The San Luis Valley Conservation Area is a proposed "landscape scale" National Conservation Area in south-central Colorado and far northern New Mexico which would be administered by the U.S. Fish and Wildlife Service:
- The area, comprising the San Luis Valley and the upper basin of the Rio Grande, would become the fifth unit of the San Luis Valley National Wildlife Refuge Complex.
- Potential land protection of up to 530000 acre with conservation easements bought from willing sellers.
- Limited fee-title acquisition of up to 30000 acre to meet management needs of the Alamosa, Baca, and Monte Vista National Wildlife Refuges.
- Planning for this conservation area is part of developing the comprehensive conservation plan for the refuges in the San Luis Valley.
- After consideration of public comment on the draft plan a portion of the proposed San Luis Valley Conservation Area that has immediate conservation need and opportunities has been identified. This is the proposed Sangre de Cristo Conservation Area.

The proposal was promoted and strongly supported by Ken Salazar, United States Secretary of the Interior in the Obama administration. Secretary Salazar is a Hispanic San Luis Valley native with a ranching background in Conejos County, Colorado.

Public meetings on the draft proposal were held by the Fish and Wildlife Service in May, 2012 in Alamosa, San Luis, and Moffat, Colorado and comments solicited.

The draft plan focuses on maintaining wetlands and riparian habitats in the high desert mountain valley. The plan has been criticized by the Rio Grande Water Conservation District, which represents local water users, as limiting the flexibility needed to manage agricultural water use in the San Luis Valley needed to balance the water budget.

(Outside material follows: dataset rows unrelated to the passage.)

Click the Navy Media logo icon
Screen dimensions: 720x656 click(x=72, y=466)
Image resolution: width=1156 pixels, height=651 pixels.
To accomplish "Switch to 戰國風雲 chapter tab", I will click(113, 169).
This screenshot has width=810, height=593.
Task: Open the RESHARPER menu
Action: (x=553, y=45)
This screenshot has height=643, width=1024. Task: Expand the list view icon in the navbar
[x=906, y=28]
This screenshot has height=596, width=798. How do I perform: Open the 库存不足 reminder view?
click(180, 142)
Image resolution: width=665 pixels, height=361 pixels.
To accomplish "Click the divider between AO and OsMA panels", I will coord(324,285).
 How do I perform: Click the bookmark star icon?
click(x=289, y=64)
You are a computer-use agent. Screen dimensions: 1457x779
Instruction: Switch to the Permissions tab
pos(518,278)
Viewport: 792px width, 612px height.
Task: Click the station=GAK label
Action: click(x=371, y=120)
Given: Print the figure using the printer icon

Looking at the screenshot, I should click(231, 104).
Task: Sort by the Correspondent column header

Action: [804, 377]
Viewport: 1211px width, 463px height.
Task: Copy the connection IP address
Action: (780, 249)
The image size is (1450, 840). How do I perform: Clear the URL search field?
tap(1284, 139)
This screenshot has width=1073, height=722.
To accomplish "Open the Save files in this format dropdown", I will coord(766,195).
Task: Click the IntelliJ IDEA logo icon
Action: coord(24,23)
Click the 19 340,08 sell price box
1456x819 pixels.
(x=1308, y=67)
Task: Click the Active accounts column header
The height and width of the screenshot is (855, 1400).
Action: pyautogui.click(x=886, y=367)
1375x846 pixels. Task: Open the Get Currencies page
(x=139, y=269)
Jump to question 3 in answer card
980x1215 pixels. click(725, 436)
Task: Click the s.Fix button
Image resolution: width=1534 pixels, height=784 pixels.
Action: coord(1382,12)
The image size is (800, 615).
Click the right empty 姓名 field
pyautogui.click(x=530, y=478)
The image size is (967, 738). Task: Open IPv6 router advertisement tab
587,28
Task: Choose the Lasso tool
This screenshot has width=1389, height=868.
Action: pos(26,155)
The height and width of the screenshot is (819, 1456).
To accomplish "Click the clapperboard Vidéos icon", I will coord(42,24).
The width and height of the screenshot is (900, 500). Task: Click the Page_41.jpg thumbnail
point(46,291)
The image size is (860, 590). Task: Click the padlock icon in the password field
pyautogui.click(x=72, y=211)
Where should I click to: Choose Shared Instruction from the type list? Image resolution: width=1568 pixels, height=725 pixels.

The proposed conservation area is defined by the headwaters of the Rio Grande, which begins its nearly 1900 mi journey to the Gulf of Mexico in the San Juan Mountains and Sangre de Cristo Range that surround the San Luis Valley. Runoff from mountain snowpack creates wetlands and riparian areas in the midst of what otherwise is a high-mountain desert, providing important habitat for dozens of species of migratory birds and other sensitive or imperiled species. The surrounding sagebrush shrublands and mountains provide homes and migration corridors for the Rio Grande cutthroat trout, Canada lynx, and important State game species such as elk and deer.

Conservation easement contracts would specify perpetual protection of habitat for trust species and limits on residential, industrial, or commercial development. Contracts would prohibit alteration of the natural topography, conversion of native grassland to cropland, and drainage or filling of wetlands. When appropriate, easement contracts would prevent the sale of surface water rights or change in water use that would have substantial negative effects on the wildlife value of the property. Easement land would remain in private ownership. Therefore, property tax and invasive plant control would remain the responsibility of the landowner, who also would retain control of public access to the land. Contracts would not restrict grazing on easement land.